Service Level Objectives.
For who doesn’t know what SLOs are, here’s a short definition from the book:
“An SLO is a service level objective: a target value or range of values for a service level that is measured by an SLI.”
As written above, to define a correct SLO for a specific service, we need to understand what’s the actual indicator.
For example, let’s say that our service is the-sre-market.io, a famous online store for SREs. We now define that the key indicators (SLIs) are availability and latency (which is quite common for this kind of service).
After different analyses, we identified that the target availability is 99% of the total time, and the response time cannot be higher than 100ms. Therefore, we have now defined our first two SLOs.
NOTE: To define a target SLO you will need to perform tests and analysis. It's a good staring point to think about what users really care. In addition, remember that is not a tech-only activity and it will most likely needs to involve the business. SREs should be part of this discussion in order to advise on the risks and viability of different options. When defining targets remember this points: 1. Ask yourself what features users care the most. 2. Don’t pick a target based on current performance. 3. Keep it simple. 4. Have as few SLOs as possible. 5. Done is better than perfect.
It’s a good practice to write SLOs in documents like the one reported below, as they most likely become part of a Service Level Agreement (SLA).

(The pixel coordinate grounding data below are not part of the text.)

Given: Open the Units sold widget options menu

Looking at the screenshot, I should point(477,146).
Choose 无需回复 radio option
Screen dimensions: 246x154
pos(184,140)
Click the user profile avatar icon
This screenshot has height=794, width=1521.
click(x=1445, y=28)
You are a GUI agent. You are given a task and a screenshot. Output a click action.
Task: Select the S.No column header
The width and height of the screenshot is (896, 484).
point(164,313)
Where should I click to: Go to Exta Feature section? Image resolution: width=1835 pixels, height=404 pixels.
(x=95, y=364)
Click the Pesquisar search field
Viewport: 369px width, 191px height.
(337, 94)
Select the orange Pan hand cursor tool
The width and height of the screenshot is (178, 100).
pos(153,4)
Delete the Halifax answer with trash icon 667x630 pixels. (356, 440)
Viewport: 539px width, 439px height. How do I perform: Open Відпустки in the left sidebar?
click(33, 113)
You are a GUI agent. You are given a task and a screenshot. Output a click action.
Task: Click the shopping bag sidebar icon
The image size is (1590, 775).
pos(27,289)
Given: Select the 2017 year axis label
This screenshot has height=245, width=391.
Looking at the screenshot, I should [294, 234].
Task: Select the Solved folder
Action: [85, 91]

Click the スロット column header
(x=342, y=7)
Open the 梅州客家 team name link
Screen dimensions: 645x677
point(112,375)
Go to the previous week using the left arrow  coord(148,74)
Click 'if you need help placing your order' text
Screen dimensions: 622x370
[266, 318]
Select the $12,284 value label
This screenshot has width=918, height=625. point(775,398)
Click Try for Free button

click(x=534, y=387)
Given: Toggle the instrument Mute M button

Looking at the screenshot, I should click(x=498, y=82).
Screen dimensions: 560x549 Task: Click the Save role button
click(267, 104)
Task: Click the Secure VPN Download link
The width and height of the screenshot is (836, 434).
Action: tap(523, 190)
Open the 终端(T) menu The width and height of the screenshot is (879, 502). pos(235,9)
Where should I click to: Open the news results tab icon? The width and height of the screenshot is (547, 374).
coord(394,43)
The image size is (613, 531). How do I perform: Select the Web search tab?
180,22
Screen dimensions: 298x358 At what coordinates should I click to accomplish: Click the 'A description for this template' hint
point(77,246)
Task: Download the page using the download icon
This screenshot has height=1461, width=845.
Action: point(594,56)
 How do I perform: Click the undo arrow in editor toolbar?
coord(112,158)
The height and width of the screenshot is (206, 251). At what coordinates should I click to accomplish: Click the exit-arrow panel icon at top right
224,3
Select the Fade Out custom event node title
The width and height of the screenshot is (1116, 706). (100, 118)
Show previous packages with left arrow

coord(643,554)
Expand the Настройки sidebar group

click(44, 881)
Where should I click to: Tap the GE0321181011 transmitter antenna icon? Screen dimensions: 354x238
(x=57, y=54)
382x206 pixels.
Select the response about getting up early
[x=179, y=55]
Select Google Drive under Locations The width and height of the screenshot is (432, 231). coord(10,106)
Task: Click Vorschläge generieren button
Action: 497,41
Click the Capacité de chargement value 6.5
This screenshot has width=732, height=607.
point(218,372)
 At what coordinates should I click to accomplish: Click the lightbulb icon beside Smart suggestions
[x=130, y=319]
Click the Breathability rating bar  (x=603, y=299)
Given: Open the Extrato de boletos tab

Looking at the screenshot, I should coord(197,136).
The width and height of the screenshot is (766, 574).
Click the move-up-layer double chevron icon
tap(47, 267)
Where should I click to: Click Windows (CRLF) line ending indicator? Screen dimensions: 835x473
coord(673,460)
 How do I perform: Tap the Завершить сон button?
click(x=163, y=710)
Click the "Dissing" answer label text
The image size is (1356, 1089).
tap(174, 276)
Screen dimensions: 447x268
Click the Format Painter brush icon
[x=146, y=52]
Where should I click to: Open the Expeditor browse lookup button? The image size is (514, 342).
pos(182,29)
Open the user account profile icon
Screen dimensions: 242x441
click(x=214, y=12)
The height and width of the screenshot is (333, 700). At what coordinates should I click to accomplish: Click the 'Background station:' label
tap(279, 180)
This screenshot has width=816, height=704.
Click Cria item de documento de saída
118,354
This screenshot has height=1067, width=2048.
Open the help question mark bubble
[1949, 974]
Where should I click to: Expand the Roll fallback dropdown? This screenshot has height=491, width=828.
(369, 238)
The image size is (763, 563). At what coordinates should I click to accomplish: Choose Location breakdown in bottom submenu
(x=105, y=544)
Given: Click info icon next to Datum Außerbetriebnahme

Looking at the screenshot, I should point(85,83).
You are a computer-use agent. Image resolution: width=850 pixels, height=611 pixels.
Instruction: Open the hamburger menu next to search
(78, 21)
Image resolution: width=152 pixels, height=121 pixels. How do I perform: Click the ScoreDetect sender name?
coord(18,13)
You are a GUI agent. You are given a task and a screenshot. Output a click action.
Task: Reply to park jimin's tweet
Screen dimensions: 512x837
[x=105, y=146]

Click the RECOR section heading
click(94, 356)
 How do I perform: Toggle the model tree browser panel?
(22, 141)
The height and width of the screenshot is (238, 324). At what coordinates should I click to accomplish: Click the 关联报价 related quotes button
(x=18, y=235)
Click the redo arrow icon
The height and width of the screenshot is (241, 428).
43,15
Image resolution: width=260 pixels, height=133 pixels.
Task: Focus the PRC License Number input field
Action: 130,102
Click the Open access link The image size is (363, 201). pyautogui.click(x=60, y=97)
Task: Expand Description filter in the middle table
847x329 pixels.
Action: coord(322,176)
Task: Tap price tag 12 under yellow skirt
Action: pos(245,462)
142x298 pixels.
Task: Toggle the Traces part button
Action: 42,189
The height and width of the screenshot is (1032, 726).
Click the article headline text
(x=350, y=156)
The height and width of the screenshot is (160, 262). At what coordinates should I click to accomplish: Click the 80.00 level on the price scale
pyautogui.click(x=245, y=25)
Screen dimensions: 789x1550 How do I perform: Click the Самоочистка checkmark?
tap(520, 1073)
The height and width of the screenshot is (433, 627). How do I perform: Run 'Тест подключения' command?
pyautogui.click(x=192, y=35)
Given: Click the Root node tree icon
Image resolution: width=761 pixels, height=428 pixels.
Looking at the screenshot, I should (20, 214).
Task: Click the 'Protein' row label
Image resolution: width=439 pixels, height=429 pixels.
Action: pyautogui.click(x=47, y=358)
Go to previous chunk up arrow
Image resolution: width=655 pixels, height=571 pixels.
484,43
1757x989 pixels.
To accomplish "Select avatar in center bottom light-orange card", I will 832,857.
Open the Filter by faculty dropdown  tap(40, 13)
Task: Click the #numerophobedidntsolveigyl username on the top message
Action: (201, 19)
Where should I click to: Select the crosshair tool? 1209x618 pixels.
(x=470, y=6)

When creating an SLO, we want to keep in mind that it’s essential to maintain a balanced definition. A too high SLO will push the company to move towards an unattainable target or worst, people will stop caring about it and ignore that they even have an SLO. When it comes to critical systems or services, a good practice is to keep a higher SLO for external customers and a lower one for internal departments. In this way, the company will have a little bit of flexibility when handling incidents.
Site Reliability Engineers want to keep the right balance between product reliability and product development. It’s easy to understand why maintaining systems “up & running” is necessary and why keep pushing new features, is vital for the business. Unfortunately, these two aspects go in contrast to each other. A way to help to address this contrast, described in the SRE book, is defining an error budget.
What’s an Error Budget?
We can define it as the difference between the 100% of a given SLI (such as latency, availability, durability, etc.) and our target SLO (e.g., 99.9% of durability)
We can calculate our error budget like this:
100% - SLO (e.g: 99%) = ERROR_BUDGET (eg.: 1%)
Our e-commerce (the-sre-market.io) has an SLO, which says that 99% of the total requests need to be successful over four months (It’s a good start to review SLO’s every quarter). The total requests in a quarter are 1.000.000. In this case, the error budget is (100% - 99% = 1%) -> 1.000 requests.
We have now identified how many requests we can loose before start work on the platform reliability. In other words, this means that until we are under that 1% or 1.000 lost requests, we can keep pushing new features and focus on product development instead of worry about the platform’s reliability.
Sounds great, right? But what if we reach that 1%? A lot of companies face this situation in different ways, and most of the time it depends on the product itself, a piece of advice from the book is to stop product development and focus on solving reliability problems instead.
Remember that keeping a balanced SLO and working within an error budget requires discipline, and the entire company needs to be willing to move in the same direction. In my opinion, it is not something achievable by a single person.
I hope this short article has been useful to you, and it will inspire you either to read the SRE book or to move towards a reliability-oriented development.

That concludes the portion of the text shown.